/prog/ - Finding Duplicate File Namesin Many Folders

Name: Anonymous 2009-01-19 18:45

Recently, a bug was found in the software my employer makes in which the same record number was issued to two or more clients, so that there would be different records with the same number on more than one client.

The bug was fixed, but we wanted to find out if any of our customers had been affected by this bug. A normal directory compare wouldn't work, because all the software we found could only compare between two folders; however, we need to compare the folders of multiple clients to see if any of them share file names with any others, which would be an indication that the bug had occurred.

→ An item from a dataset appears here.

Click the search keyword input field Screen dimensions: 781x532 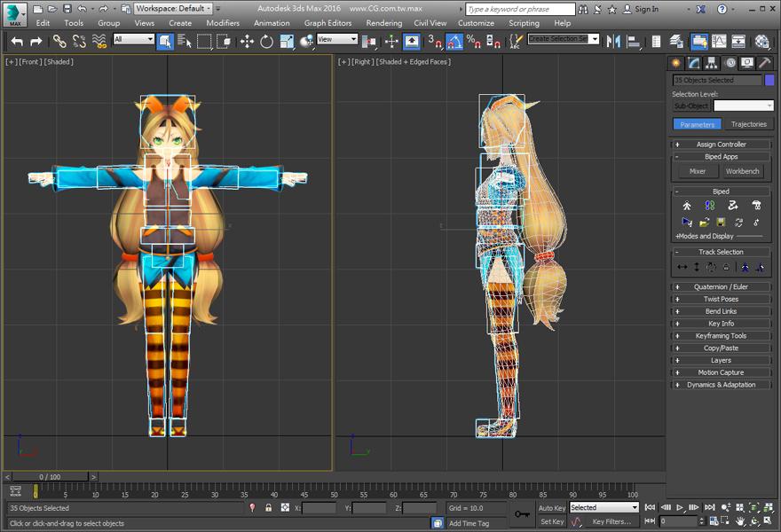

So, I came up with an algorithm and wrote the code to do just that. The C# program I wrote can find 200,000+ duplicated records in 60+ network folders in about two minutes.

Challenge: come up with an algorithm that, given multiple folders, gives a list of file names shared between two or more folders, and for each duplicated file name found, a list of folders in which it is found.

Example:

Folders:
Folder1\ 1.txt 2.txt 3.txt Folder2\ 3.txt 9.txt 100.txt Folder3\ 2.txt 9.txt 55.txt

Results:
2.txt Folder1 Folder3 3.txt Folder1 Folder2 9.txt Folder2 Folder3

Name: Anonymous 2009-01-19 18:52

>>1
Congratulations, you know how to use a map/dictionary/hashtable. I'm real proud of you, son.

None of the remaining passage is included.